**What the exercise asks**
Please retype, character for character, the portion of the entries below that runs from the line containing "This screenshot has height=1512, width=2420." to the last line.
- - -
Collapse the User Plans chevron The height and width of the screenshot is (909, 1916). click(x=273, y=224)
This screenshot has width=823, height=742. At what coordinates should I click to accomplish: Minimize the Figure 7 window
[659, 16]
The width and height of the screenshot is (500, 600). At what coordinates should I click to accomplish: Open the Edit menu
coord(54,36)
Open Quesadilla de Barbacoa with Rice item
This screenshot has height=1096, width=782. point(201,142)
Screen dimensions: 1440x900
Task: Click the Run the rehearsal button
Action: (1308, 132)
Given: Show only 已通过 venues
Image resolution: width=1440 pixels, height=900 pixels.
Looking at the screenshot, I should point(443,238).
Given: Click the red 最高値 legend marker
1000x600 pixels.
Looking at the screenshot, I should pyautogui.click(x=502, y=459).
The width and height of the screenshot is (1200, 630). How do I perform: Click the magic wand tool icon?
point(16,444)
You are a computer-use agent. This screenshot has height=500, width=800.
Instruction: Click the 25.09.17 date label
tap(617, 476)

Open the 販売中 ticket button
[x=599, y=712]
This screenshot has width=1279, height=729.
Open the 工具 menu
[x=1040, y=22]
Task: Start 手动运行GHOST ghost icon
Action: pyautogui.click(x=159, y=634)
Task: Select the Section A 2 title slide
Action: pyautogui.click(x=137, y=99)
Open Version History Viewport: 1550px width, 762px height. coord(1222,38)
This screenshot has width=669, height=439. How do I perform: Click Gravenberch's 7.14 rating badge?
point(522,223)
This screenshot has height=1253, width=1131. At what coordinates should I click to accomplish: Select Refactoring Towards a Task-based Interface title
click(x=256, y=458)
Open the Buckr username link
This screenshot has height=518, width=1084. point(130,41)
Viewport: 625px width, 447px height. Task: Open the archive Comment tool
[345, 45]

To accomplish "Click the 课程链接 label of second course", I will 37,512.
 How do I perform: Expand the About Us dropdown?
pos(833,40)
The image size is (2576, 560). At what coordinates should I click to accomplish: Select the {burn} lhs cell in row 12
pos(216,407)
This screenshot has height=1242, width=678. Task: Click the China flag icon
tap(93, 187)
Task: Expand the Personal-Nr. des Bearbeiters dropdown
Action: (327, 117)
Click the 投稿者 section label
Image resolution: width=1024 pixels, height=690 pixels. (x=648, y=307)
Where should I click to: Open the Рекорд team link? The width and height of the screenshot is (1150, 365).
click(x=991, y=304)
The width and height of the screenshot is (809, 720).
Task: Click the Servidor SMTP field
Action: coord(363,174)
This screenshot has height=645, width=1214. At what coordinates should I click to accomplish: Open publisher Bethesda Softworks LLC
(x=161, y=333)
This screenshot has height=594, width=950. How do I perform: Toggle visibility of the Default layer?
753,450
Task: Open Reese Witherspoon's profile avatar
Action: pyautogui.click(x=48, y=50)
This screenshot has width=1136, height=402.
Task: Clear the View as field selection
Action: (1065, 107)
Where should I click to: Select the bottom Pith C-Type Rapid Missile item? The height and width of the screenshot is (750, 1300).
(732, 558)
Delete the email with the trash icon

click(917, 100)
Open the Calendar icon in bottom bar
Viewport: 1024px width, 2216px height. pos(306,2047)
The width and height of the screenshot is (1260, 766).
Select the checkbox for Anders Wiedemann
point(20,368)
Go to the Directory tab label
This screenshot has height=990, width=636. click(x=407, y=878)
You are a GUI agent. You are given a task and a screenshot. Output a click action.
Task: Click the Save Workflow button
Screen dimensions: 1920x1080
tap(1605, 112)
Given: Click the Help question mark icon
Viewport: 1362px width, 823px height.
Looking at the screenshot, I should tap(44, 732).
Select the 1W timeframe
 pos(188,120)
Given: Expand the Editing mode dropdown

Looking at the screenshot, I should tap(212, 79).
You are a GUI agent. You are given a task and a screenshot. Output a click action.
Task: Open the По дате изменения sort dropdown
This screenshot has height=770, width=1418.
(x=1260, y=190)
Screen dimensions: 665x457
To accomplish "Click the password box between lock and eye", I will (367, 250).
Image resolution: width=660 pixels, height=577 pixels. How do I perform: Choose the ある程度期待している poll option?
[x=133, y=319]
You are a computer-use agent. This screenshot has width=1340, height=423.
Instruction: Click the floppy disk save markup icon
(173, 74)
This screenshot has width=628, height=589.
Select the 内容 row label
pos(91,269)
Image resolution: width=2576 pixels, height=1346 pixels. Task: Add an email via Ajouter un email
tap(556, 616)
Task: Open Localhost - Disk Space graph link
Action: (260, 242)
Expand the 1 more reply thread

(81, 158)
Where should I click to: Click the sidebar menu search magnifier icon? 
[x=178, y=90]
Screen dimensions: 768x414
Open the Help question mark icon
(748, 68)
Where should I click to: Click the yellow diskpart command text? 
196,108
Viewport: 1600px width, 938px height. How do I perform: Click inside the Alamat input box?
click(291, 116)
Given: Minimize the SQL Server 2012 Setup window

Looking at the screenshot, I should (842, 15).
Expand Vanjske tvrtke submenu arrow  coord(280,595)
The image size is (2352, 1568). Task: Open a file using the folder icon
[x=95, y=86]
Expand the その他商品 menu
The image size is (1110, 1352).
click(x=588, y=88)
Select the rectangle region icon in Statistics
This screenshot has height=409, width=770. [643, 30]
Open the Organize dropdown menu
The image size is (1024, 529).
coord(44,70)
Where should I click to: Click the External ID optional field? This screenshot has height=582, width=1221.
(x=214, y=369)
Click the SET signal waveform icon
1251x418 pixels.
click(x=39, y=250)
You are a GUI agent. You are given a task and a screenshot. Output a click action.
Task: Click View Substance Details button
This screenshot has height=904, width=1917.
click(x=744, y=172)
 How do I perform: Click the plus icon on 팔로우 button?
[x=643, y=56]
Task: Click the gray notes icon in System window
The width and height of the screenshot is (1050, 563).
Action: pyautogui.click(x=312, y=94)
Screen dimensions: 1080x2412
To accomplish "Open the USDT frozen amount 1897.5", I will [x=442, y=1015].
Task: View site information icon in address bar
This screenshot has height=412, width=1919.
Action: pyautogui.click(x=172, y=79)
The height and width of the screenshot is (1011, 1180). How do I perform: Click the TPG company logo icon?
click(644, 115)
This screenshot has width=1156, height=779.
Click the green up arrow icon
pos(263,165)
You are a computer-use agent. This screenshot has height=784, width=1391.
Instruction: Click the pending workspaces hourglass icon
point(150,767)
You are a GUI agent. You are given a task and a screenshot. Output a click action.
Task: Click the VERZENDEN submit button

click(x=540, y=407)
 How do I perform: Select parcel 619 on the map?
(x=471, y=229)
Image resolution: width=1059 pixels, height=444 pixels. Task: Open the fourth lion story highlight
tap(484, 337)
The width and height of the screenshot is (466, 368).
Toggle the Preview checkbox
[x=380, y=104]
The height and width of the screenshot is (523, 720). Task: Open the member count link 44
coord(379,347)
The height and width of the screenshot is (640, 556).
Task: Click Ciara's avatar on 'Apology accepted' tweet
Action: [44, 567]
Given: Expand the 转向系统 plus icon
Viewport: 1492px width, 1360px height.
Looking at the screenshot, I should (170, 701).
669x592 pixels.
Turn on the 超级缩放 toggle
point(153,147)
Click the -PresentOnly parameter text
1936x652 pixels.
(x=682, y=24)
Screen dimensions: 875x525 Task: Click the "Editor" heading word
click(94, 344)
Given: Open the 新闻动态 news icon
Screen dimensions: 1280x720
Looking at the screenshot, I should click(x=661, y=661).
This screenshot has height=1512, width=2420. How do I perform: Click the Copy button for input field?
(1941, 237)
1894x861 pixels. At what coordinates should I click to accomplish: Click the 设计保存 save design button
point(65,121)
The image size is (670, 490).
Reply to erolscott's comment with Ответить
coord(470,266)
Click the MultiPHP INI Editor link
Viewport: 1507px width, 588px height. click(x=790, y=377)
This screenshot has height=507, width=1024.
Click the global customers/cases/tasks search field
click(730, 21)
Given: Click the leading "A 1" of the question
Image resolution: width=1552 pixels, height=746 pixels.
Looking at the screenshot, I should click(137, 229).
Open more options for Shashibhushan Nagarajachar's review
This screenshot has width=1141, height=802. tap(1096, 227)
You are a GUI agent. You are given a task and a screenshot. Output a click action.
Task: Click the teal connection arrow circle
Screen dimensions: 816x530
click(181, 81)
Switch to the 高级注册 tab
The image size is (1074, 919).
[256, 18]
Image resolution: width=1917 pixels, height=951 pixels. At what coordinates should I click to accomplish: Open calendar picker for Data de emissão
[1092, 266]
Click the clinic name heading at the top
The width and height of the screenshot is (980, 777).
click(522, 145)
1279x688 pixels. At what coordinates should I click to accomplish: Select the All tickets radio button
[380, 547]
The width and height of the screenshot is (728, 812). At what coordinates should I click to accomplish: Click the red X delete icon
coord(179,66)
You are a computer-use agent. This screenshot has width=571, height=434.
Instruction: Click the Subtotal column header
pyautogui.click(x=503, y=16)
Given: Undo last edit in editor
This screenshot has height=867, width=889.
- - -
**Problem solution**
This screenshot has height=1512, width=2420. How do I perform: Click the Copy button for input field?
(1941, 237)
1894x861 pixels. At what coordinates should I click to accomplish: Click the 设计保存 save design button
point(65,121)
The image size is (670, 490).
Reply to erolscott's comment with Ответить
coord(470,266)
Click the MultiPHP INI Editor link
Viewport: 1507px width, 588px height. click(x=790, y=377)
This screenshot has height=507, width=1024.
Click the global customers/cases/tasks search field
click(730, 21)
Given: Click the leading "A 1" of the question
Image resolution: width=1552 pixels, height=746 pixels.
Looking at the screenshot, I should click(137, 229).
Open more options for Shashibhushan Nagarajachar's review
This screenshot has width=1141, height=802. tap(1096, 227)
You are a GUI agent. You are given a task and a screenshot. Output a click action.
Task: Click the teal connection arrow circle
Screen dimensions: 816x530
click(181, 81)
Switch to the 高级注册 tab
The image size is (1074, 919).
[256, 18]
Image resolution: width=1917 pixels, height=951 pixels. At what coordinates should I click to accomplish: Open calendar picker for Data de emissão
[1092, 266]
Click the clinic name heading at the top
The width and height of the screenshot is (980, 777).
click(522, 145)
1279x688 pixels. At what coordinates should I click to accomplish: Select the All tickets radio button
[380, 547]
The width and height of the screenshot is (728, 812). At what coordinates should I click to accomplish: Click the red X delete icon
coord(179,66)
You are a computer-use agent. This screenshot has width=571, height=434.
Instruction: Click the Subtotal column header
pyautogui.click(x=503, y=16)
Given: Undo last edit in editor
This screenshot has height=867, width=889.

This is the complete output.